First, the American public doesn’t like partisan gerrymandering. In a poll conducted last year, 67 percent of the American public think that “states drawing legislative districts that intentionally favor one party” is a “major problem.” An additional 26 percent think it is a “minor problem.” In a time when Democrats and Republicans cannot even agree on basic facts, an overwhelming majority in both parties oppose gerrymandering.
Second, partisan gerrymandering spoils the well in state legislatures who redraw the lines. Rather than solving problems that persist, state legislatures expand finite resources (time, energy, and goodwill) on schemes that can only advantage one party as they disadvantage another party. The ill will that follows the redistricting fights frequently makes compromise more difficult in solving other public policy problems.
Even if partisan gerrymandering does not cause polarization, it should still be reformed.
Potential Solution: Independent Redistricting Commissions
The reform of partisan gerrymandering that seems to have caught on the most is Independent Redistricting Commissions. Independent Redistricting Commissions (IRCs) have been touted as an effective control for partisan gerrymandering. Through “packing” and “cracking,” line drawers can manipulate the shape of districts to systematically advantage a political party in turning votes into seats – a phenomenon known as partisan bias. This partisan bias manifests itself in disproportionate representation for a certain party.
A study conducted by the Brennan Center for Justice found that partisan bias is consistently highest in states where one party controls the legislature. Independent Redistricting Commissions attempt to prevent such bias by removing the line-drawing power from the hands of the legislature and placing the responsibility with carefully selected commission members. Arizona and California are prime examples. In both states, an evenly-divided bipartisan commission of citizens with a tie-breaking chair member are tasked with creating district plans consistent with certain criteria widely considered to reduce the likelihood of gerrymandering. Such criteria include contiguity, equal population, and preservation of communities of interest..
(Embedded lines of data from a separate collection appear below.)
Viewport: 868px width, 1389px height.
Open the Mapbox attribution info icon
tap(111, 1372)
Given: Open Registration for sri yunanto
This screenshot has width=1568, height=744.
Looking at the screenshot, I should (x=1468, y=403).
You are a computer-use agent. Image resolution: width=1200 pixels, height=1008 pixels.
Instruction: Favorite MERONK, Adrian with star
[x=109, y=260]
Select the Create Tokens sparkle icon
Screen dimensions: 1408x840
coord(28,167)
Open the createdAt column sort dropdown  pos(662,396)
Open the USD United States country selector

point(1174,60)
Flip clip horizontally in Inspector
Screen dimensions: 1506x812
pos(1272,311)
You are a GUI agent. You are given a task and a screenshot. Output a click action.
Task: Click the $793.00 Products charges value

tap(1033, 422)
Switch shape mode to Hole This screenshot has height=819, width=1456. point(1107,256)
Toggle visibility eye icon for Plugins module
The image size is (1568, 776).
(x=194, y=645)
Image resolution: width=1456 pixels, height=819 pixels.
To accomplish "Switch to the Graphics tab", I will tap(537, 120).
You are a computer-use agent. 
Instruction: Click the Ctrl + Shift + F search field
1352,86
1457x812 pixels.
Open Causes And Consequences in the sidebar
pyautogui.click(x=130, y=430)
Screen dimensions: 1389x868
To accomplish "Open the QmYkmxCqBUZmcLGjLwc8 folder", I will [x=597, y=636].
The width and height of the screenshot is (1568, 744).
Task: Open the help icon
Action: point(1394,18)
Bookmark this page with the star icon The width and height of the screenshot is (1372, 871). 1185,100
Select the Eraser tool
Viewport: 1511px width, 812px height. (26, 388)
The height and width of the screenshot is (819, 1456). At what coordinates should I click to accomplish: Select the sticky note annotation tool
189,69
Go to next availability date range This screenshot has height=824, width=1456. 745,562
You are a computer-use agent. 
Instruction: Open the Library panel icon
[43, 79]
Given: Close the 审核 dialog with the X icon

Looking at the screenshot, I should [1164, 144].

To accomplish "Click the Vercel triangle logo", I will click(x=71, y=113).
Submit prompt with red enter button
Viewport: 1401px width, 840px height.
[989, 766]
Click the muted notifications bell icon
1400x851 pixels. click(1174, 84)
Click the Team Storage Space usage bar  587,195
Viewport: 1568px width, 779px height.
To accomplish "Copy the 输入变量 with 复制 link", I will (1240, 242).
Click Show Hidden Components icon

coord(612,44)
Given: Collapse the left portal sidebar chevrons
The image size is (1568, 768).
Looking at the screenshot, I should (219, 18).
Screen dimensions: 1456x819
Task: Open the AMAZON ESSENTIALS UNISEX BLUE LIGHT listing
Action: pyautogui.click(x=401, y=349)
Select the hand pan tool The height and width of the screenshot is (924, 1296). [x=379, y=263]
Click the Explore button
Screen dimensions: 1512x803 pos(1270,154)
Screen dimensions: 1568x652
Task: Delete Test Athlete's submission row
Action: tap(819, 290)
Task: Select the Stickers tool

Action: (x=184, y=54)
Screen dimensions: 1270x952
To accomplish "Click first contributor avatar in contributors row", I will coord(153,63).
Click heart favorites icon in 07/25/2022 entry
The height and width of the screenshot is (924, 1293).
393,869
In following these criteria, IRCs attempt to increase the legitimacy of district plans and ensure fair representation in Congress.
The record from the 8 states (Arizona, California, Colorado, Idaho, Missouri, New Jersey, Pennsylvania, and Washington) that used redistricting commissions to draw their lines after the 2010 census elected members with slightly lower levels of ideological polarization than those states that did not. States using commissions elected members who cast roll-call votes that were 41 percent as polarized as they could have been, as compared to states that drew their lines in some other manner who elected members that were 45 percent as polarized as they could have been. This 4 percent difference is not nothing, but it surely shows that other polarizing forces are at play.
Polarization is, indeed, a problem, but the solution to it must contain more than just independent redistricting commissions, unless a 4-percent reduction in polarization would suddenly make Congress once again functional. It is likely that IRCs would be better at restoring some legitimacy to politics in the public’s eye and helping state legislatures solve real problems rather than playing political games. On this basis alone, we advocate that states adopt these commissions.
Whether it is open primaries or ranked-choice voting, the largest ills of polarization will not be cured until the American voting public decides that it is more important to elect problem solvers that know how to talk across the political aisle rather than ideologues who are better at starting partisan wars.